Repeat precisely the span of lines below that opens with the line containing "This screenshot has" and closes with the line containing "Instruction: Click the", both included.

Top of Given records

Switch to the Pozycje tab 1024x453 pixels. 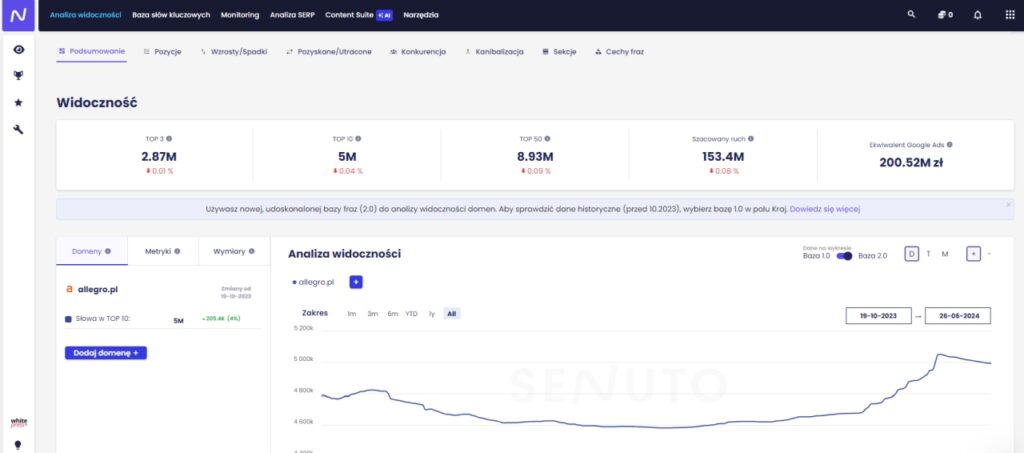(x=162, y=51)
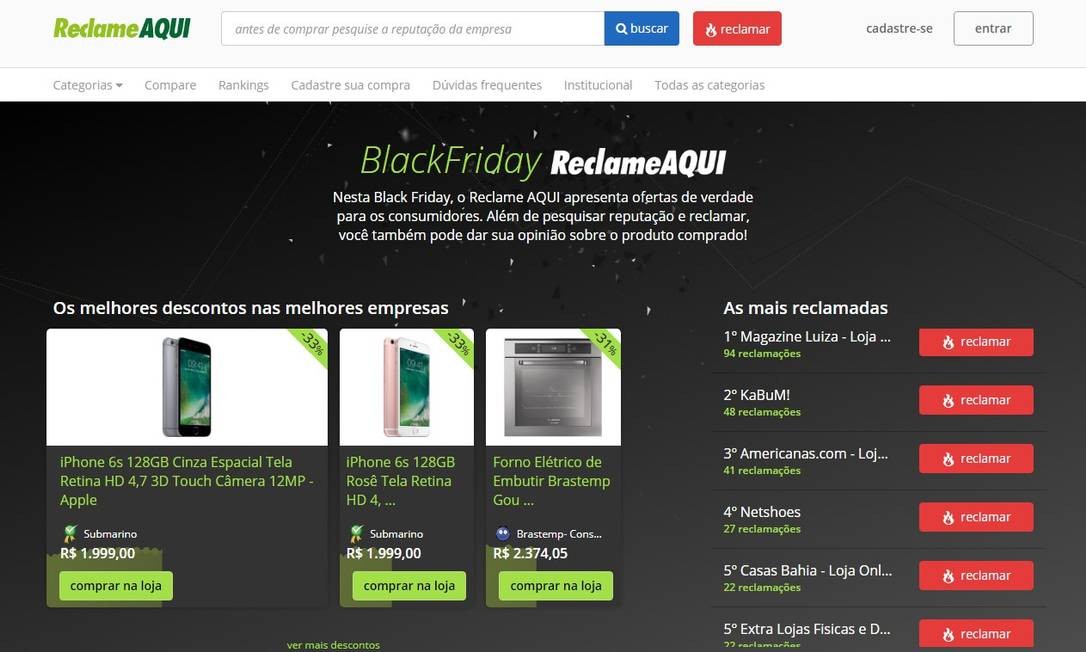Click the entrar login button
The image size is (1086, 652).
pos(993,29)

Bottom of Given records
Top of Given records

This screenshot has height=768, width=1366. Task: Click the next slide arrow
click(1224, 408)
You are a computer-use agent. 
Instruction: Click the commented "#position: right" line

Bottom of Given records

▸ Task answer
This screenshot has height=768, width=1366. Task: Click the next slide arrow
click(1224, 408)
You are a computer-use agent. 
Instruction: Click the commented "#position: right" line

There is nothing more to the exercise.